--- Start ---

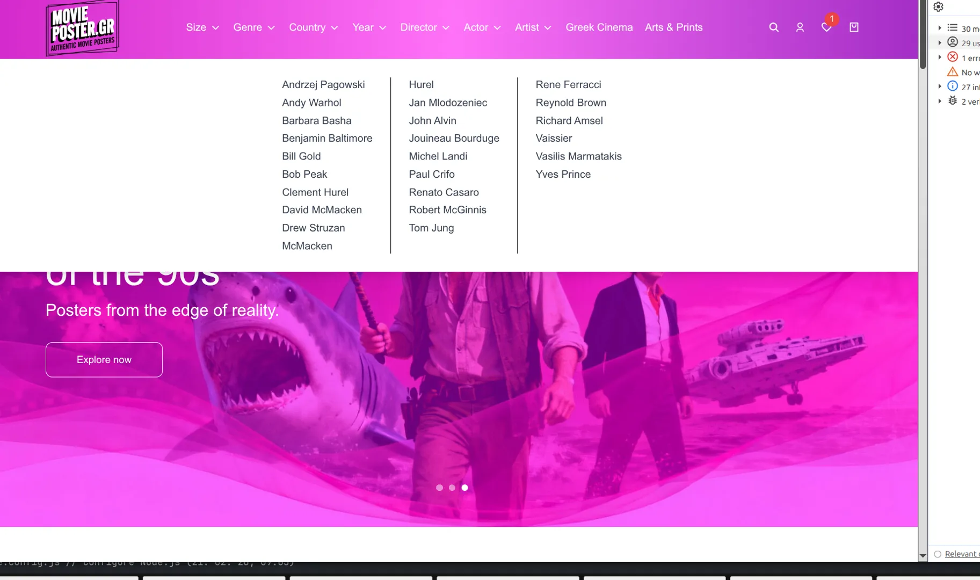
Task: Click the scrollbar down arrow
Action: tap(923, 556)
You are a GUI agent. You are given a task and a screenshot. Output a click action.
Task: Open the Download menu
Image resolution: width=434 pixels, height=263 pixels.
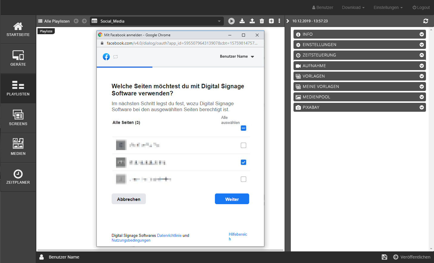(x=353, y=7)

--- End ---

> _DIRECTIVE_: Copy out every line of the material above word for word, omitting the pictures.

> _OUTPUT OF THE TASK_:
Task: Click the scrollbar down arrow
Action: tap(923, 556)
You are a GUI agent. You are given a task and a screenshot. Output a click action.
Task: Open the Download menu
Image resolution: width=434 pixels, height=263 pixels.
(x=353, y=7)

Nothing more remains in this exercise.